**Task requirements:**
The answer is to be the lines below that lie between the line holding "Click the 'Возврат' button" and the line holding "Given: Click the", inclusive, transcribed exactly and free of pictures.

Data for this task below:

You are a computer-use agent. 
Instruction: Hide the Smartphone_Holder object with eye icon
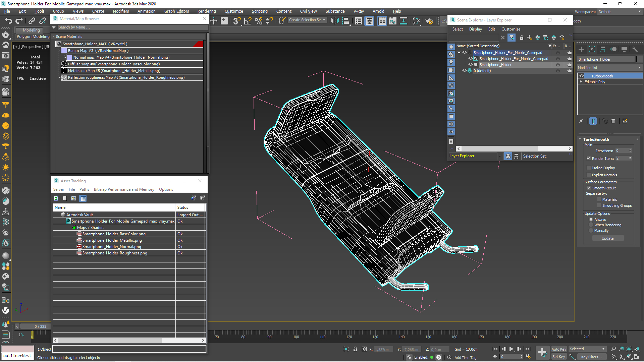pyautogui.click(x=470, y=65)
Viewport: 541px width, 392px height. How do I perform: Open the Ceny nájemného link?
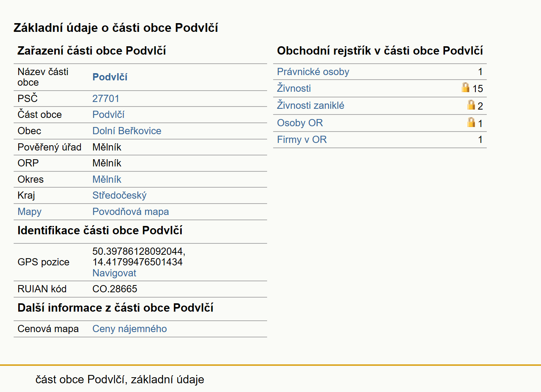coord(129,329)
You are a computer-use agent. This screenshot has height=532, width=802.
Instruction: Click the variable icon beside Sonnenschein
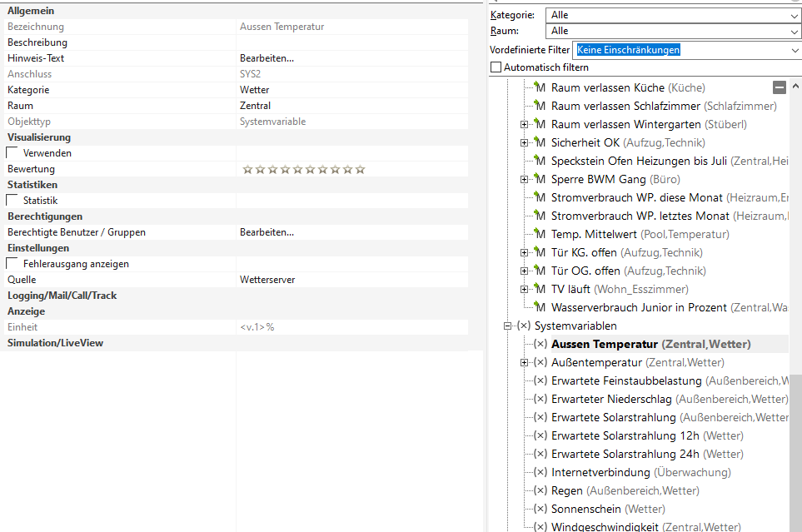[x=540, y=509]
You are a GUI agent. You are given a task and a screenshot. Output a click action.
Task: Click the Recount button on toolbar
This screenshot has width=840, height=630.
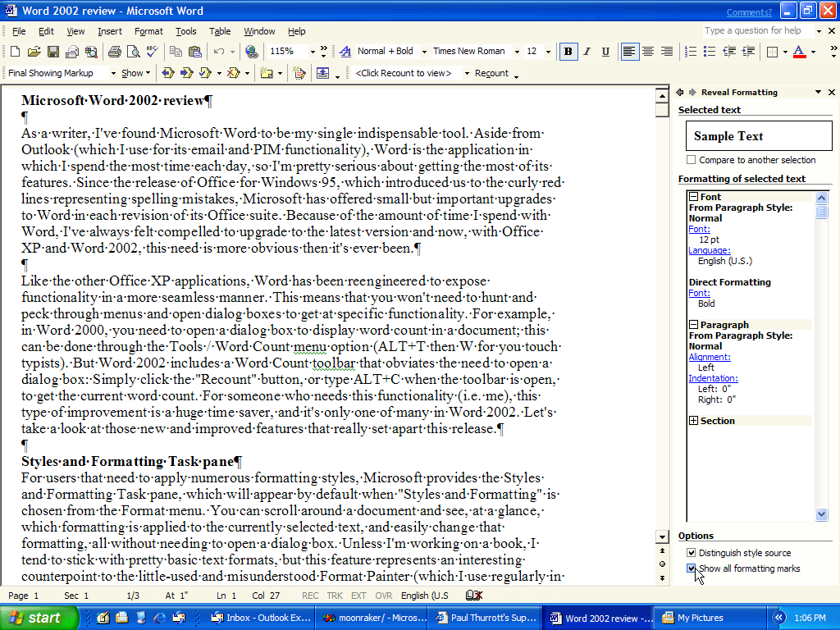coord(491,74)
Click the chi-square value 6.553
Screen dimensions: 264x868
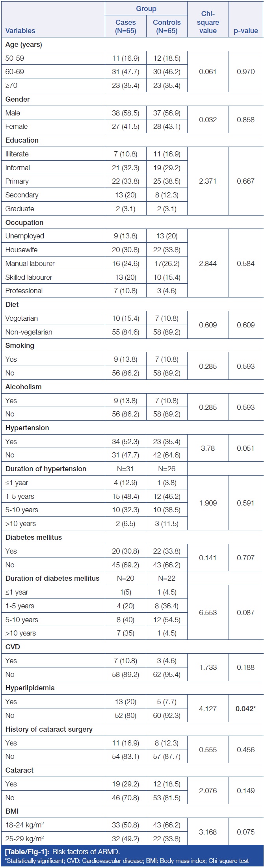pos(208,613)
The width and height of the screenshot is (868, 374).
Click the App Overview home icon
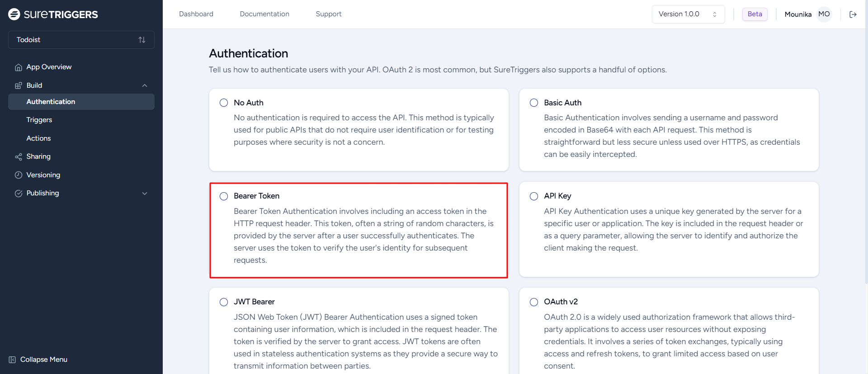pyautogui.click(x=19, y=67)
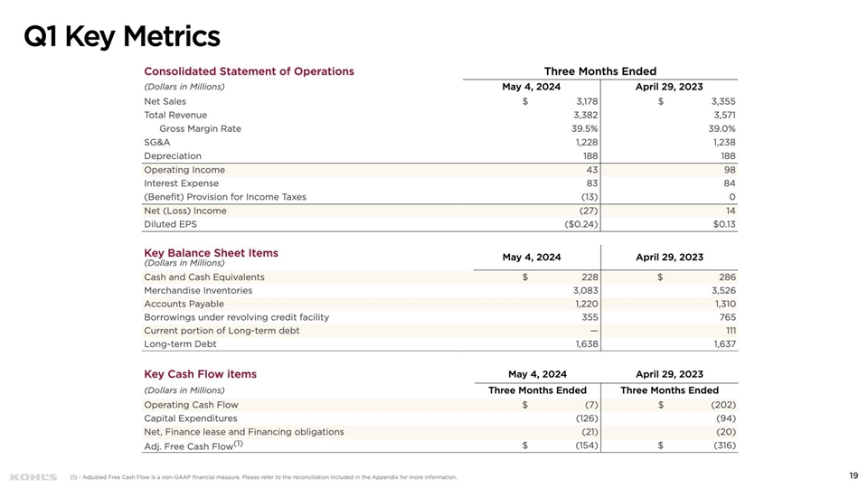Click the Key Cash Flow items heading
868x488 pixels.
coord(200,374)
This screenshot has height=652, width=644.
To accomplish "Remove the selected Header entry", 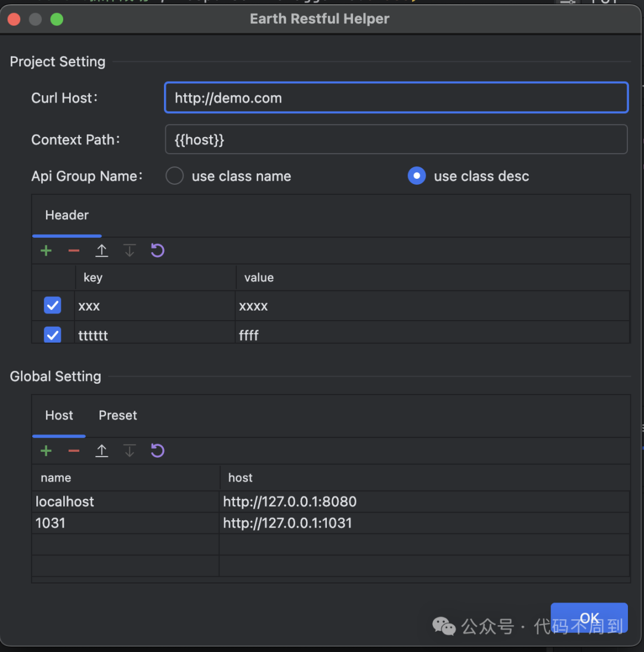I will (x=73, y=250).
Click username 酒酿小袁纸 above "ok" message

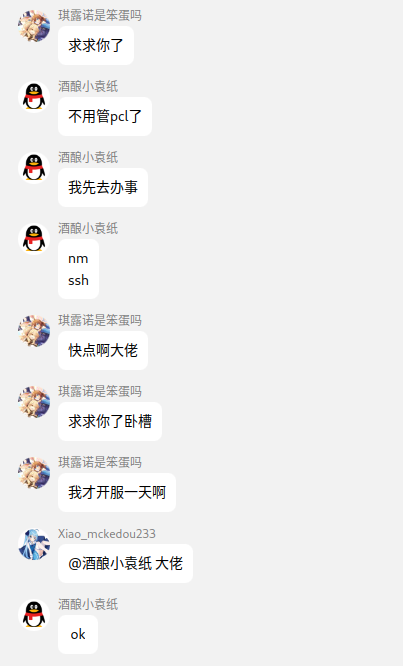[x=88, y=604]
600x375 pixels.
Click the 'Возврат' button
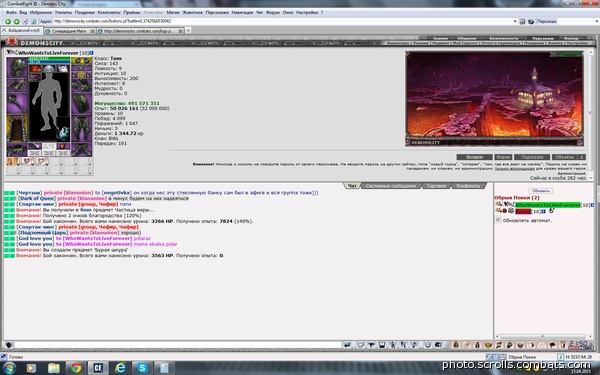click(x=474, y=157)
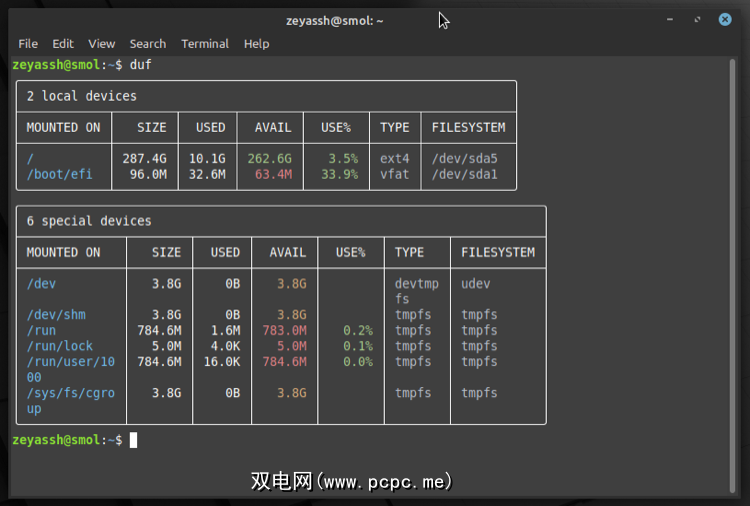Viewport: 750px width, 506px height.
Task: Click the 262.6G available value
Action: point(269,158)
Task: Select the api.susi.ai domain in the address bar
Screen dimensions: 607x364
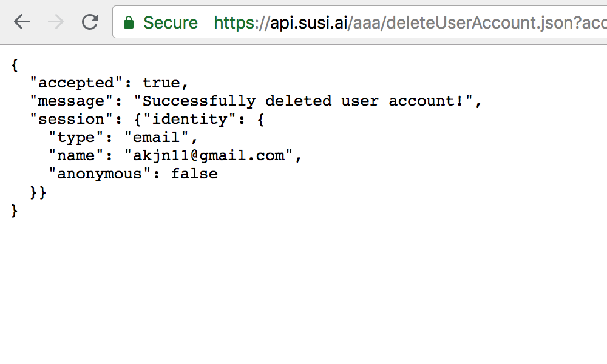Action: 308,23
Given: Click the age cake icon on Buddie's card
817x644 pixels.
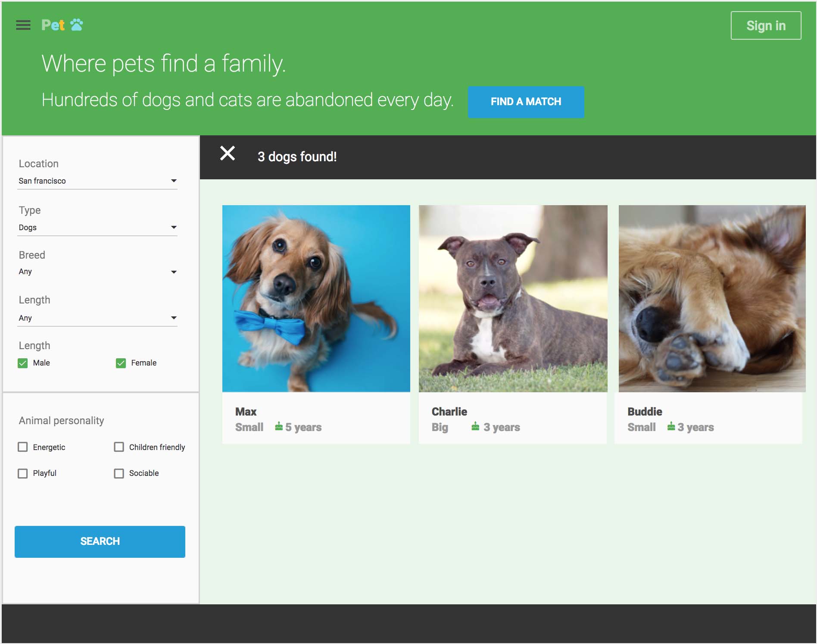Looking at the screenshot, I should pos(671,426).
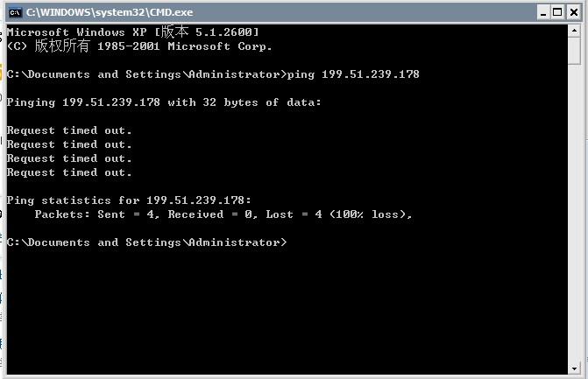The width and height of the screenshot is (588, 379).
Task: Maximize the CMD.exe window
Action: pos(557,12)
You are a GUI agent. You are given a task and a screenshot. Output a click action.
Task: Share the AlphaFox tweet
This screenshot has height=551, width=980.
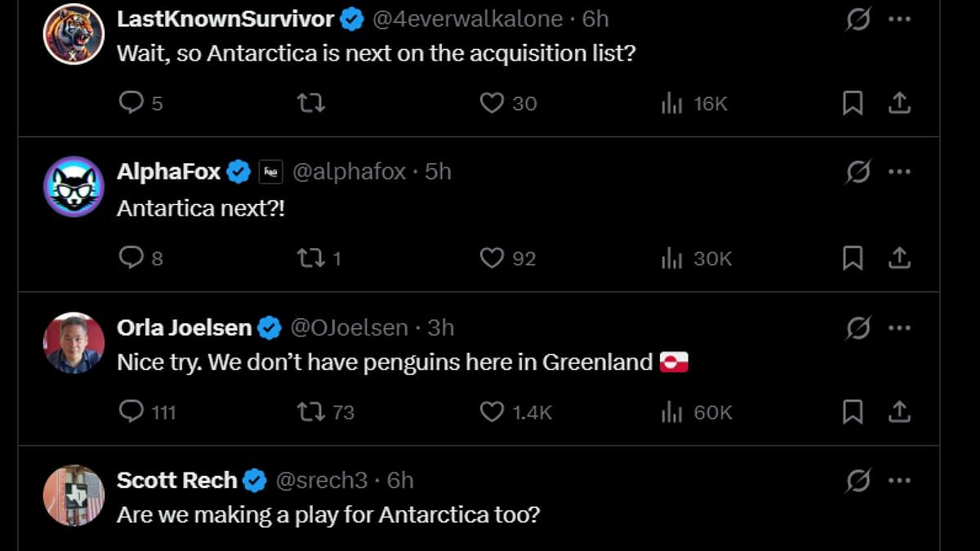[899, 258]
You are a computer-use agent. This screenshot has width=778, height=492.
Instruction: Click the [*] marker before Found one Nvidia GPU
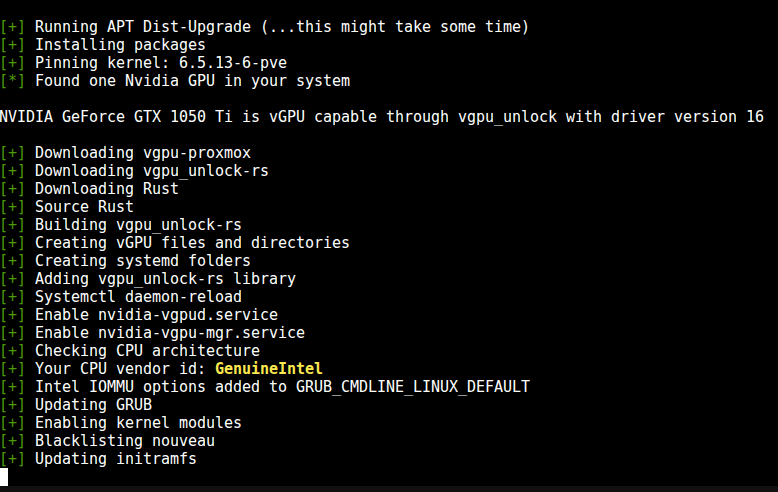(x=12, y=80)
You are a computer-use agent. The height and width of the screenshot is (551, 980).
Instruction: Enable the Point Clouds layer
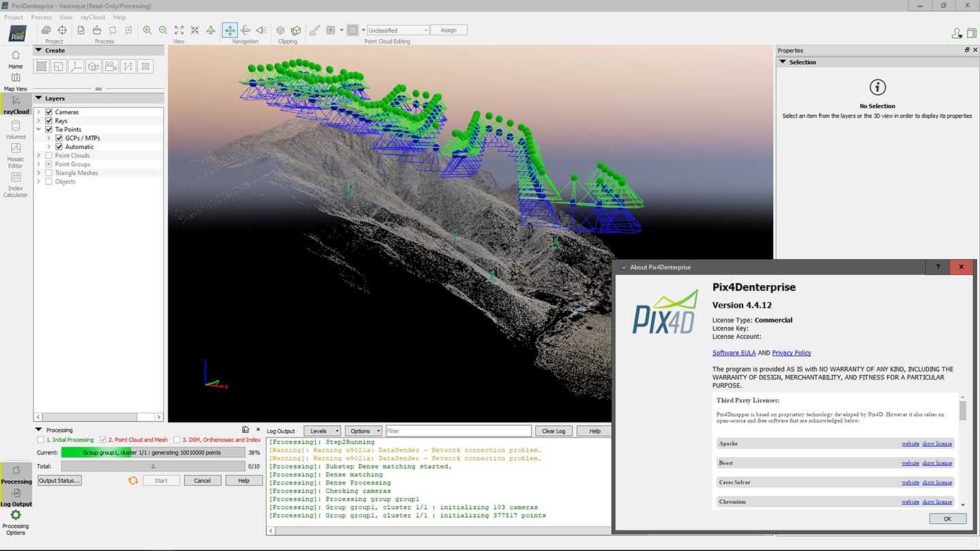[x=48, y=155]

End of Data for this task.

**Answer space:**
Click the 'Возврат' button
click(x=474, y=157)
Viewport: 750px width, 506px height.
Task: Click the 262.6G available value
Action: point(269,158)
Task: Select the api.susi.ai domain in the address bar
Screen dimensions: 607x364
Action: 308,23
Given: Click the age cake icon on Buddie's card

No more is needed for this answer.